* [OBJECTIVE] Copy the records below without changes, starting at the line that contains "834x521 pixels. At" and ending at the line that contains "Open the Einbetten", with both of those lines included.

* [MATERIAL FOR THIS EXERCISE]
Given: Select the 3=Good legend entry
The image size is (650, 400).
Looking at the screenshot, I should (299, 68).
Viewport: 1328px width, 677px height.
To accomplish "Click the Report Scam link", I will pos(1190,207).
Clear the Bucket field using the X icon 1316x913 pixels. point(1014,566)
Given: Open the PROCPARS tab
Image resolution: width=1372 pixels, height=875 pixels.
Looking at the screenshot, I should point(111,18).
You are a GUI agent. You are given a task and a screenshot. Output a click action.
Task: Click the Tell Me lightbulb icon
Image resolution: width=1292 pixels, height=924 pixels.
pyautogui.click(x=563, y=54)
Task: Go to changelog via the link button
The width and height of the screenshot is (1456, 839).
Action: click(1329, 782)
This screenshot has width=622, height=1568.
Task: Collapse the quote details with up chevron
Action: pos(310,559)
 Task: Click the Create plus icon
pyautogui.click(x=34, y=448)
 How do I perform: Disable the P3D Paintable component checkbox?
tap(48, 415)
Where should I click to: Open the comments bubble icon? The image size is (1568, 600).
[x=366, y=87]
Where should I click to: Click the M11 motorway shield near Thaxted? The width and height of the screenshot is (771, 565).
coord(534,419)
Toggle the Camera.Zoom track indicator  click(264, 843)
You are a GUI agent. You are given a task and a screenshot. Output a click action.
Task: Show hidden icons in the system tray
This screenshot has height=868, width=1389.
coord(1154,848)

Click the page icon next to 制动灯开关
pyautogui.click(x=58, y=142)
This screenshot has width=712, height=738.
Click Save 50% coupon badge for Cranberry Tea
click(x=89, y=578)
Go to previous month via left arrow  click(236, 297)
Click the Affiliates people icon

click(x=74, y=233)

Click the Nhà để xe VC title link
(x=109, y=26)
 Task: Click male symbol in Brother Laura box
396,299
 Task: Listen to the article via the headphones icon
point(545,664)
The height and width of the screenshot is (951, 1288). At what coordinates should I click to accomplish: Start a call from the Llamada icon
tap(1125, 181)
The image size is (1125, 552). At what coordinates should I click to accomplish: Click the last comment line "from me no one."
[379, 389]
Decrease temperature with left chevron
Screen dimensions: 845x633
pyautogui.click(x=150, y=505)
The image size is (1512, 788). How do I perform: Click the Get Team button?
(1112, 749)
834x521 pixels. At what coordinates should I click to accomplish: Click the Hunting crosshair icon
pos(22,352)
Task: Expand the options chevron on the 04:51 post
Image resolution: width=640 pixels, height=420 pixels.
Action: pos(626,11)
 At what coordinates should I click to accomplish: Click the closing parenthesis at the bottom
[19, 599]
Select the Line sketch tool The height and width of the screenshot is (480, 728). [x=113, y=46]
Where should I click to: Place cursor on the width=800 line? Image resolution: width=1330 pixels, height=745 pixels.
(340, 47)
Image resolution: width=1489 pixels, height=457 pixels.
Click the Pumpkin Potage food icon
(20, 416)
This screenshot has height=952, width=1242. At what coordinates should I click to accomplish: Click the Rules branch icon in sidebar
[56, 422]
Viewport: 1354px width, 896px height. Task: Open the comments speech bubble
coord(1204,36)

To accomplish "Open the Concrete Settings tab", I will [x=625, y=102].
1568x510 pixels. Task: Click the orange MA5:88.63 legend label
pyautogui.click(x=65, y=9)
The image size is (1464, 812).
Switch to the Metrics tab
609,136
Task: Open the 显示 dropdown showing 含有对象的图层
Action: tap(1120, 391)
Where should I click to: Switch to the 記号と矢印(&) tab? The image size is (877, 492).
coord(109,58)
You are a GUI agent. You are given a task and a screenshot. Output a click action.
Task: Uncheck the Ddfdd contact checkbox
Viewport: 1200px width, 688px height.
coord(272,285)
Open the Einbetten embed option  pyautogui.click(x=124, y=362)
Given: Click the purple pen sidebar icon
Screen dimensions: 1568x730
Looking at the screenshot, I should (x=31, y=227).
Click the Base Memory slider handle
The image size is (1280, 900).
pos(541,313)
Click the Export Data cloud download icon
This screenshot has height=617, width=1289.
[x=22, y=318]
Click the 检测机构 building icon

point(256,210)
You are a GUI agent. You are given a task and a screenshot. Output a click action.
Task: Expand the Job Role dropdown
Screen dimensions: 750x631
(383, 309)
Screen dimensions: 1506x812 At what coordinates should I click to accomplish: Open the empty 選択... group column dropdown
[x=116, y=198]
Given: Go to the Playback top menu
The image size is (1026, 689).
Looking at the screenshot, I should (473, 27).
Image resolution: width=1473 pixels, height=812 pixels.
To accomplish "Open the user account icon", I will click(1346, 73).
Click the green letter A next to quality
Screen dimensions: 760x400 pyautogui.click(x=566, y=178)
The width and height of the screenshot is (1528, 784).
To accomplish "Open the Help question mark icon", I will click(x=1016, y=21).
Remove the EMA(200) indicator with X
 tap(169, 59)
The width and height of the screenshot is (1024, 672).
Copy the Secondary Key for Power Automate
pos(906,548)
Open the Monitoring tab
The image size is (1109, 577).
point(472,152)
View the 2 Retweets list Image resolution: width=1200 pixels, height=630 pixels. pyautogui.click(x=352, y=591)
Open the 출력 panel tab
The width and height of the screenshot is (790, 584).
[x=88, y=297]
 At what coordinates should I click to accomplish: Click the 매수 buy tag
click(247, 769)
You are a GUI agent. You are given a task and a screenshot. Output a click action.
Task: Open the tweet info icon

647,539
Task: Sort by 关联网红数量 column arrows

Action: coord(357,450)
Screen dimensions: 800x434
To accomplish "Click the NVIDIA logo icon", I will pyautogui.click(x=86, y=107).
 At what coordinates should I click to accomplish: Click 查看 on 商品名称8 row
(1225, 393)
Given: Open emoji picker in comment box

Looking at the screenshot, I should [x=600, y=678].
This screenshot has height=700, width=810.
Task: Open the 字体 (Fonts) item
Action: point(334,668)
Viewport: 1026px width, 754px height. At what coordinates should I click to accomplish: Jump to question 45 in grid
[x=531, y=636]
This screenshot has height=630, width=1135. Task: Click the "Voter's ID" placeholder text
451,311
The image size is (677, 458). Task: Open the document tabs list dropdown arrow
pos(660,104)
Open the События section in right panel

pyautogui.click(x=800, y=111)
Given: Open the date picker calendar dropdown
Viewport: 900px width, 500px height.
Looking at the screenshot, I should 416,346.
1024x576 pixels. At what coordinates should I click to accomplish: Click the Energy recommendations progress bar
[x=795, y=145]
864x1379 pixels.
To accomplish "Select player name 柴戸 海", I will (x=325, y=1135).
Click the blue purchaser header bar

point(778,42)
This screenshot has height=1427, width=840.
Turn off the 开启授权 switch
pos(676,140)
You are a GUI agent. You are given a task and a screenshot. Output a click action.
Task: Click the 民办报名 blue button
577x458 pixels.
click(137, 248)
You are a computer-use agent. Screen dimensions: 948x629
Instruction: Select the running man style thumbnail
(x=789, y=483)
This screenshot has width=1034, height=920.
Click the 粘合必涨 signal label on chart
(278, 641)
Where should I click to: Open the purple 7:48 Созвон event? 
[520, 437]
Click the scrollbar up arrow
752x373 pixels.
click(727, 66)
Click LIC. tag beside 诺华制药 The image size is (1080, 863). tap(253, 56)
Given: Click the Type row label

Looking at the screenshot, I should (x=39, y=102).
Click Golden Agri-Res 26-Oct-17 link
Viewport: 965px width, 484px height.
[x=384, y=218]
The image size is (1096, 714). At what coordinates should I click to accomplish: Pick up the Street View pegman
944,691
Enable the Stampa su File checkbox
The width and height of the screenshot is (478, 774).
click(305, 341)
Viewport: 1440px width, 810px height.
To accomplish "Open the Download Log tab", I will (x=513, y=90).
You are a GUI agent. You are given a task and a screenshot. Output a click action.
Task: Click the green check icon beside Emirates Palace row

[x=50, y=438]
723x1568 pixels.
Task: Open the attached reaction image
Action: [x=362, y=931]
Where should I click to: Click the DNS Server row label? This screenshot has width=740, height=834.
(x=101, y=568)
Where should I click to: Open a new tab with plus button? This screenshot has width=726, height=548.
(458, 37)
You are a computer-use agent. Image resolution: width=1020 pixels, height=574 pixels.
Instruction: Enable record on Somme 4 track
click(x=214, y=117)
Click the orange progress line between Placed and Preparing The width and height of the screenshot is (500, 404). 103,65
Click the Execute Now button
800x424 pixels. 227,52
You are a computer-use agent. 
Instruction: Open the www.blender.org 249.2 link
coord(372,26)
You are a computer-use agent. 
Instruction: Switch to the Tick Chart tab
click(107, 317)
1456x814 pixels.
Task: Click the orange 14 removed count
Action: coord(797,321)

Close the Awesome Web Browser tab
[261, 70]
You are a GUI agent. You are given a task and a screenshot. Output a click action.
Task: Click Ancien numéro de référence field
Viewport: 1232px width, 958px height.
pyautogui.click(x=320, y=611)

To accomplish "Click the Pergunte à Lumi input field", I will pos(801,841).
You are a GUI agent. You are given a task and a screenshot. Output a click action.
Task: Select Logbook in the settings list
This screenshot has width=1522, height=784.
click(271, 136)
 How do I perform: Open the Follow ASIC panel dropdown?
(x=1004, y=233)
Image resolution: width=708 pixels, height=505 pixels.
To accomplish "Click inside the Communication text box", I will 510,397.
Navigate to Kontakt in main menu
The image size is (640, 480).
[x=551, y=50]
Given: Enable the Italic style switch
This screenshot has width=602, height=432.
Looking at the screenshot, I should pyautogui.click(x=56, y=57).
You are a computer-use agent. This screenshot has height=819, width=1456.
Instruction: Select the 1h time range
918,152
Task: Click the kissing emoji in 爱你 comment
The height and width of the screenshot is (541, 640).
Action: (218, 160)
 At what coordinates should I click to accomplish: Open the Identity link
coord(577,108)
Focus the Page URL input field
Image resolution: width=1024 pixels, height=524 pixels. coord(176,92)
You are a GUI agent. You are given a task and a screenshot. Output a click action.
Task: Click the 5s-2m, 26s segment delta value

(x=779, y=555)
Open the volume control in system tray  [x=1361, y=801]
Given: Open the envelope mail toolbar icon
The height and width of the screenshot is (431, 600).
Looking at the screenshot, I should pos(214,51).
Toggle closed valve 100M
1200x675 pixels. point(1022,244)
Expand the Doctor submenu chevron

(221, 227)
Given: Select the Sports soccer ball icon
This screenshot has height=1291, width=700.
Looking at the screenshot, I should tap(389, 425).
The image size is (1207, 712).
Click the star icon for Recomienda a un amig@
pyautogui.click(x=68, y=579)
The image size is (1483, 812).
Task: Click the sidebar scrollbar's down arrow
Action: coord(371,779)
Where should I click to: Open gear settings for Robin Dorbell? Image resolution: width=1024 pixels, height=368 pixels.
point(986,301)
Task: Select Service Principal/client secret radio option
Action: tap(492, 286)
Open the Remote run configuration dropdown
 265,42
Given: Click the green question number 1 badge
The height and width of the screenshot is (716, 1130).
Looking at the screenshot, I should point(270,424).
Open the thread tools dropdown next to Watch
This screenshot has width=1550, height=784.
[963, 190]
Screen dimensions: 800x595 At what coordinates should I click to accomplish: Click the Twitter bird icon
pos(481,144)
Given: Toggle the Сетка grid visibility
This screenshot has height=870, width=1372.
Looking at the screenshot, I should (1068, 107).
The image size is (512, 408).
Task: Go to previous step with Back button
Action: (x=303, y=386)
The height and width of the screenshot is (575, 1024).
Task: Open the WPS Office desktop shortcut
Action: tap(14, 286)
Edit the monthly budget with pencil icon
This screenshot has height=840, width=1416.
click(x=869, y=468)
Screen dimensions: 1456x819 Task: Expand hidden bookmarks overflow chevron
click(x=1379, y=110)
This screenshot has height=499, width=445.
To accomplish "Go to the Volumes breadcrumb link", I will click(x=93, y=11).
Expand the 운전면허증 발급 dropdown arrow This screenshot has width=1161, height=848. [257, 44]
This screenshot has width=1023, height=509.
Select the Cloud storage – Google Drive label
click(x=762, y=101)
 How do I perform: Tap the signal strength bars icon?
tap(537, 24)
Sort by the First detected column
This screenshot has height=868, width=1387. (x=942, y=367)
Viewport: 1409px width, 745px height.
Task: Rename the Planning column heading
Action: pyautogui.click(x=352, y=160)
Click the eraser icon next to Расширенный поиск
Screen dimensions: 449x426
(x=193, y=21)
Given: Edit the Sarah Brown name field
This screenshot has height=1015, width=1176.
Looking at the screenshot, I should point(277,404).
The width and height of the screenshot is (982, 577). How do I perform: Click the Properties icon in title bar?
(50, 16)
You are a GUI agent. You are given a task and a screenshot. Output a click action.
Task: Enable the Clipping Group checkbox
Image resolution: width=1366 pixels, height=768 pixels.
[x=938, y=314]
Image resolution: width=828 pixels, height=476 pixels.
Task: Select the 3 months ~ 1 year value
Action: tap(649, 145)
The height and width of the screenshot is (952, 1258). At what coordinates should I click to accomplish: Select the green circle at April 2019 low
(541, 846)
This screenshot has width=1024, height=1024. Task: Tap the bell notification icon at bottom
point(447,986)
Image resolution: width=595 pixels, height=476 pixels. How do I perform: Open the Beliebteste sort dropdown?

* [RESULT BELOW]
834x521 pixels. At what coordinates should I click to accomplish: Click the Hunting crosshair icon
pos(22,352)
Task: Expand the options chevron on the 04:51 post
Image resolution: width=640 pixels, height=420 pixels.
Action: pos(626,11)
 At what coordinates should I click to accomplish: Click the closing parenthesis at the bottom
[19, 599]
Select the Line sketch tool The height and width of the screenshot is (480, 728). [x=113, y=46]
Where should I click to: Place cursor on the width=800 line? Image resolution: width=1330 pixels, height=745 pixels.
(340, 47)
Image resolution: width=1489 pixels, height=457 pixels.
Click the Pumpkin Potage food icon
(20, 416)
This screenshot has height=952, width=1242. At what coordinates should I click to accomplish: Click the Rules branch icon in sidebar
[56, 422]
Viewport: 1354px width, 896px height. Task: Open the comments speech bubble
coord(1204,36)

To accomplish "Open the Concrete Settings tab", I will [x=625, y=102].
1568x510 pixels. Task: Click the orange MA5:88.63 legend label
pyautogui.click(x=65, y=9)
The image size is (1464, 812).
Switch to the Metrics tab
609,136
Task: Open the 显示 dropdown showing 含有对象的图层
Action: tap(1120, 391)
Where should I click to: Switch to the 記号と矢印(&) tab? The image size is (877, 492).
coord(109,58)
You are a GUI agent. You are given a task and a screenshot. Output a click action.
Task: Uncheck the Ddfdd contact checkbox
Viewport: 1200px width, 688px height.
coord(272,285)
Open the Einbetten embed option  pyautogui.click(x=124, y=362)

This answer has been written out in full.